静止画を動画にする人生
アニメーションといふのは、絵が本当に動いてゐるのではない。1秒間に何十枚といふ静止画を連続して見せることで、それらがつながり、あたかも動いてゐるやうに見せる。
静止画と静止画とをつないでゐるのは、見る人の脳です。つまり、脳が静止画を動画に変換する役割をしてゐる。
試しに下の図を見てください。『考えの整頓』(佐藤雅彦)所載の図を模したものです。

5枚の図ですが、これらを上から順番に見たとき、あなたの中にはどんな解釈が生まれるでせうか。
解釈の一例を示せば、魚の親子のやうに見えます。大きい三角が親で、小さいのがこども。最初は親のあとをついて泳いでゐたこどもが途中で止まつてしまふ。心配して引き返してきた親が説得すると、こどもは再びついて泳ぎ始めた…。
もちろんこの他にも、人によつてニュアンスの違ふ解釈があるでせう。ただこゝで面白いことが分かるのです。
一枚一枚の絵は、特定の意味を持つてゐない。ただ2つの大きさの違ふ三角形が並んでゐるだけです。ところがこれらの絵が並んで示されると、それを見た人はその人なりの「物語(ストーリー)」を創り上げてしまふ。
これはまさに、数十枚の静止画を連続してみると意識的な努力なしにそれを動画に創り上げてしまふ能力と同じものです。
これを我々の日常に当てはめてみませう。
我々が日々体験する出来事の一つ一つは、あたかも静止画のやうなものです。しかしいくつかの出来事が連続して起こると、その出来事と出来事の間をつなぐ「物語」を創らずにはおれない。
例へば、朝、夫婦喧嘩をして、気まづい気分で夫を送り出した。すると、その日の夕方、夫が仕事場で事故を起こし、ケガをした。

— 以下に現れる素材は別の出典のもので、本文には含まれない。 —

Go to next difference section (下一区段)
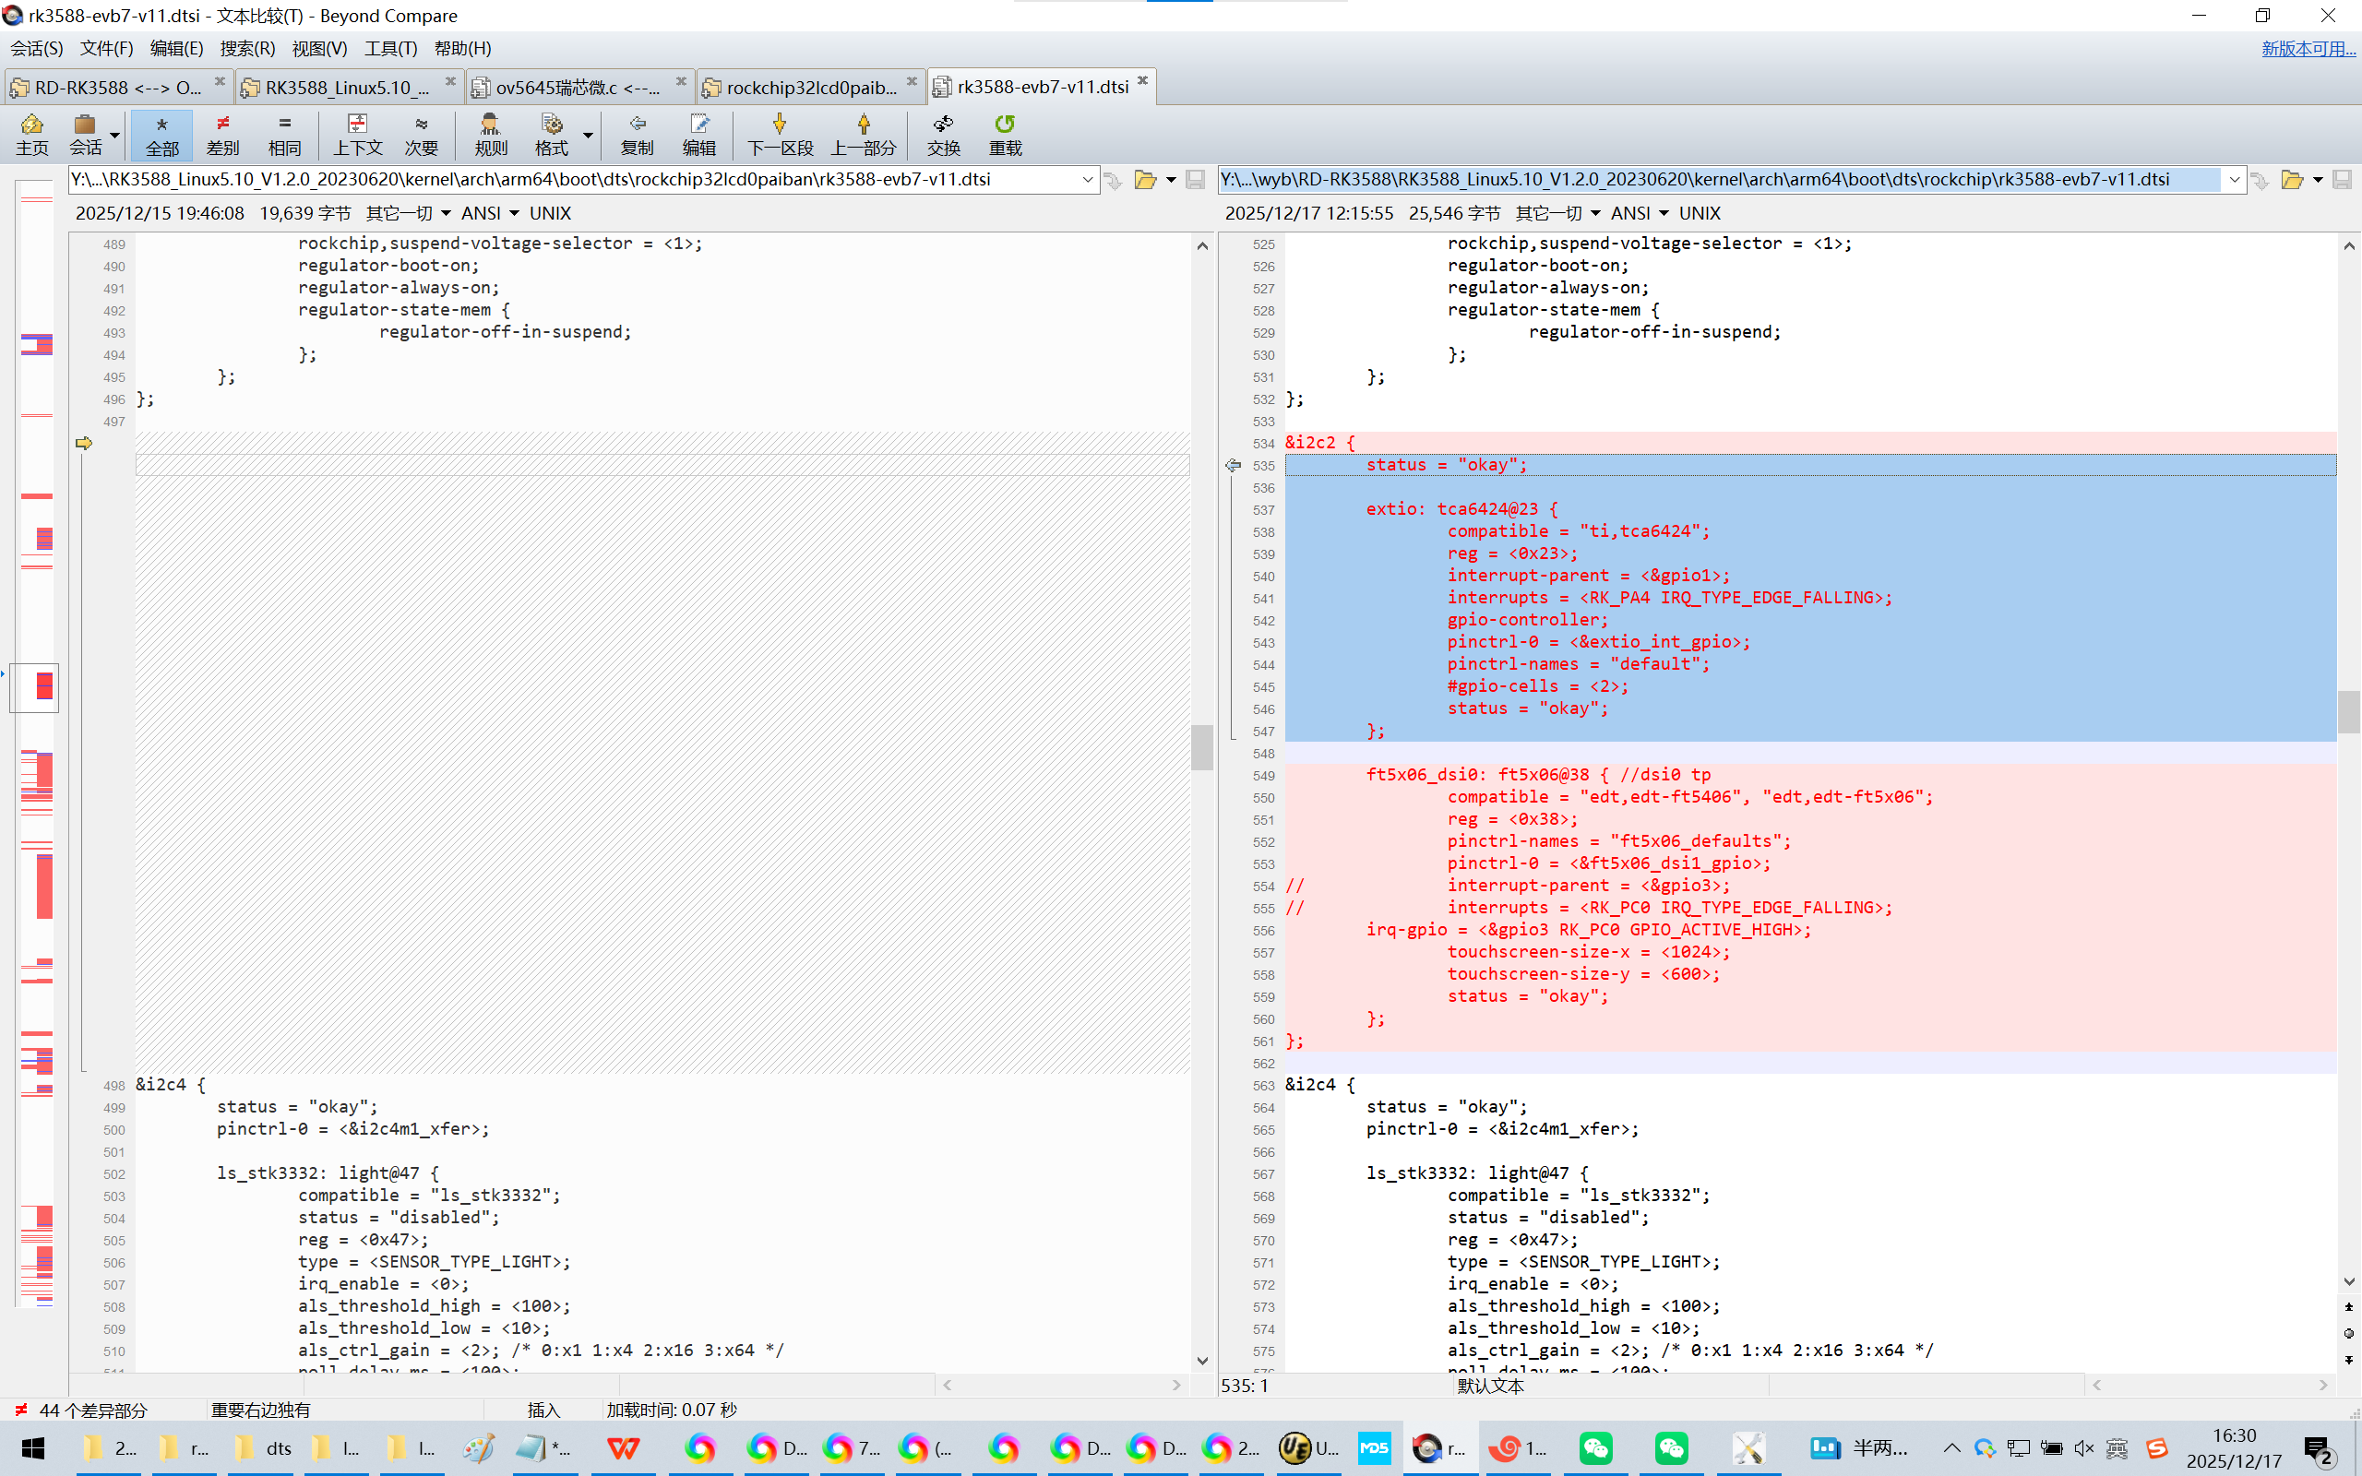 tap(779, 134)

朝の出来事と夕方の出来事はそれぞれ別個のものなのですが、我々はついその二つをつなげる物語を創る。上の文の「すると」も、まさにそれを表してゐます。朝の出来事が原因となつて夕方の出来事が起こつたのではないか。さういふ「因果の物語」をほとんど無意識の裡に創つてしまふのです。
現実世界で現象してゐるのは、一つ一つの単独の出来事にすぎない。しかし我々はたいてい、「あれ」と「これ」とを自分なりにつなげてオリジナルの「物語」を創らずにはおれないのです。
さうすると、我々は現実には静止画のやうな出来事が次々に起こる世界に生きてゐながら、意識のレベルでは静止画がつながつた動画の世界に生きてゐる。どちらが私の本当の人生かと考へれば、後者のやうな気がします。
私の人生は好調なのか不調なのか。幸福なのか不幸なのか。それは現実の出来事によつてではなく、そこから私が創り出す「物語」に左右される。
さうであるなら、できるだけ良質な「物語」を創り出すことが、私の人生にとつて得策だと思へる。そのためには、何が助けになるでせうか。